Nadège, dans son interrogatoire, accorda ce que l’on souhaitait par-dessus tout. Sans mentir explicitement, elle ne protesta pas quand on l’accusa d’être l’auteur de la lettre. Elle déclara que, si on la laissait libre, elle se tiendrait pour le jour du procès à la disposition de la justice ; et, après une occasion de fermeté, elle fournit au pouvoir un prétexte de galanterie.

On la renvoya, en l’assignant à trois jours de là.

La justice galicienne est particulièrement lente ; mais, dans cette circonstance, elle mit des ailes à ses pieds boiteux, et trois jours après cette assignation, Nadège Ossokhine était jugée et reconnue coupable par un jury polonais, à l’unanimité moins une voix. On sut depuis que cette voix opposante était celle d’un tailleur juif de la Cracowska.
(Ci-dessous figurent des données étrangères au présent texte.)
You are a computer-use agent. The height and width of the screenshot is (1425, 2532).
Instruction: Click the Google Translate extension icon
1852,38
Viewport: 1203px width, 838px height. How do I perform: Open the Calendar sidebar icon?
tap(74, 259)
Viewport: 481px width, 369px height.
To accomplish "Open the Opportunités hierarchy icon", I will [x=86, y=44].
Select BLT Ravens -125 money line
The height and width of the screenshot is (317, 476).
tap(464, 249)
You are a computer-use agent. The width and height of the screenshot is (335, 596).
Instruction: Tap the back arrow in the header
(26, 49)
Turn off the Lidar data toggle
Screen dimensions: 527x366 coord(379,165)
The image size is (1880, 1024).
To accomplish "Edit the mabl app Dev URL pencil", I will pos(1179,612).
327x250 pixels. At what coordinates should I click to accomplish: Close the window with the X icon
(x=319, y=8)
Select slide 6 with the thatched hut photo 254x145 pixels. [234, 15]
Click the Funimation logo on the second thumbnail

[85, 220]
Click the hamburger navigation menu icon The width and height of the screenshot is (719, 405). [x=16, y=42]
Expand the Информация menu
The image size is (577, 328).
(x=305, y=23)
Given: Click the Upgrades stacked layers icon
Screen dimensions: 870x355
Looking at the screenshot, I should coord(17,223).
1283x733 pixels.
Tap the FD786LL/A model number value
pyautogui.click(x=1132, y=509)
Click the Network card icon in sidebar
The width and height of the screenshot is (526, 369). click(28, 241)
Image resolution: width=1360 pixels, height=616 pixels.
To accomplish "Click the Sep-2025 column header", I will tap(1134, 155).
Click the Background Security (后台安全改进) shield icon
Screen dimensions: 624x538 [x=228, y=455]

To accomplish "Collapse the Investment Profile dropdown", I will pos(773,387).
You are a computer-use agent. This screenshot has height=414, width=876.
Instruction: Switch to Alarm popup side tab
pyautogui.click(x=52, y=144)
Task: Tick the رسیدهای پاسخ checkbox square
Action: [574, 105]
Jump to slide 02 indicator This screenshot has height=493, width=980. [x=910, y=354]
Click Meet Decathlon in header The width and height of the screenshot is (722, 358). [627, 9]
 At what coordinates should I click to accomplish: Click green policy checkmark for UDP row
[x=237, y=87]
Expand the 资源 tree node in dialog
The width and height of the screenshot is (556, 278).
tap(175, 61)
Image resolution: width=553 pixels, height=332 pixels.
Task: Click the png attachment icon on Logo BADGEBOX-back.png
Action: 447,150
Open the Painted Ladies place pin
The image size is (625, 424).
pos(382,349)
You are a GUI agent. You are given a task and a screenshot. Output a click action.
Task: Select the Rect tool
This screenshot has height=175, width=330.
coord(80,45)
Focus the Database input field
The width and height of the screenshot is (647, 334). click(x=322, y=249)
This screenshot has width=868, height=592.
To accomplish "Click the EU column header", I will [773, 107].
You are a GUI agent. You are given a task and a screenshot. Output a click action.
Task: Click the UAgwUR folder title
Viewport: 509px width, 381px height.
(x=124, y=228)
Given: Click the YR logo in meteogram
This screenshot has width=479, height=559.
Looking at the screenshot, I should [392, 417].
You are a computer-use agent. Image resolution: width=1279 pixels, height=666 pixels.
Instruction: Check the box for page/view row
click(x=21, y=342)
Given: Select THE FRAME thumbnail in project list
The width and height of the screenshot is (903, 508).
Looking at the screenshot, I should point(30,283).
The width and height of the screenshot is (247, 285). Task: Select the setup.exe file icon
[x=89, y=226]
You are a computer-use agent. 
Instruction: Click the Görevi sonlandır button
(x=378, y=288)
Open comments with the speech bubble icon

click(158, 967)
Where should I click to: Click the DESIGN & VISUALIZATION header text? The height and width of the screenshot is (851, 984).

Le tribunal, après la lecture du verdict, condamna madame Ossokhine à un an de prison.

Cette condamnation excessive, en dépit des conseils de prudence de Nadège, causa une rumeur de tempête dans la contrée. Peu s’en fallut qu’on n’allât briser les vitres du tribunal.

Une ovation triomphale, donnée au juré qui avait voté l’acquittement et qui s’était vanté de son vote, avertit l’autorité que, pour cette fois, elle avait peut-être dépassé la mesure.

Nadège en appela du jugement, et, trois jours après son appel, l’arrêt, confirmé en principe, fut prudemment adouci, quant à la peine, qu’on réduisit à trois mois de détention.